Arrange everything below from the line containing "You are a GUI" down to the line containing "point(362,25)", both included, as a Markdown table with a Line column for the row number and a Text column for the line itself. Leave out any blank lines.
[BEGIN Records for this task]
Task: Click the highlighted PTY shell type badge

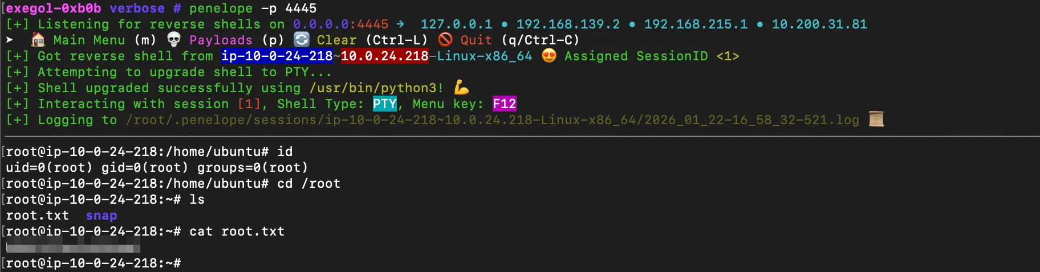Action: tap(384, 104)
[END Records for this task]
[BEGIN Records for this task]
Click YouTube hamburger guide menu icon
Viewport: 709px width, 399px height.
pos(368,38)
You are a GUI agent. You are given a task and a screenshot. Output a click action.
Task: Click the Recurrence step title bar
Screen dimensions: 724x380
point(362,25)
[END Records for this task]
[BEGIN Records for this task]
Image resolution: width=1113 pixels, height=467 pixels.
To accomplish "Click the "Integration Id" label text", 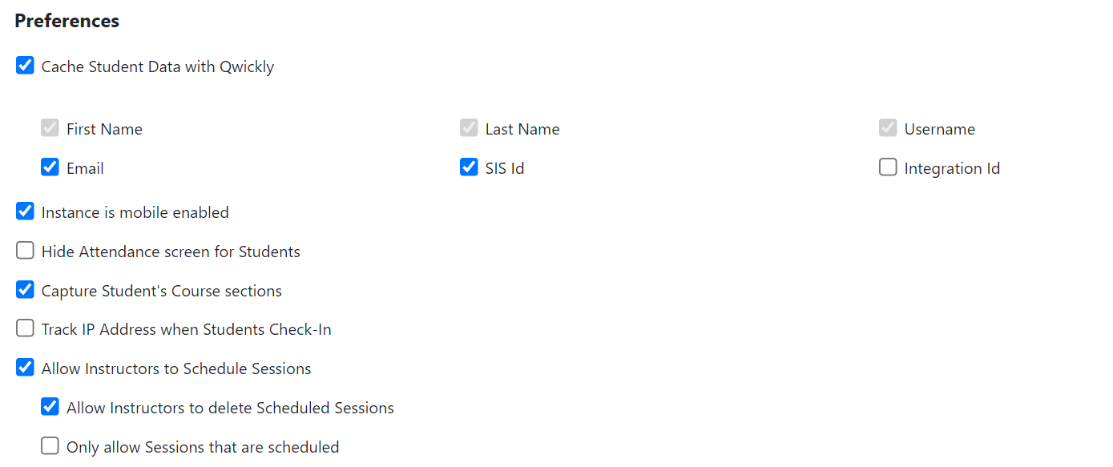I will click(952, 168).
[END Records for this task]
§ **Response below**:
| Line | Text |
|---|---|
| 1 | You are a GUI agent. You are given a task and a screenshot. Output a click action. |
| 2 | Task: Click the Recurrence step title bar |
| 3 | Screen dimensions: 724x380 |
| 4 | point(362,25) |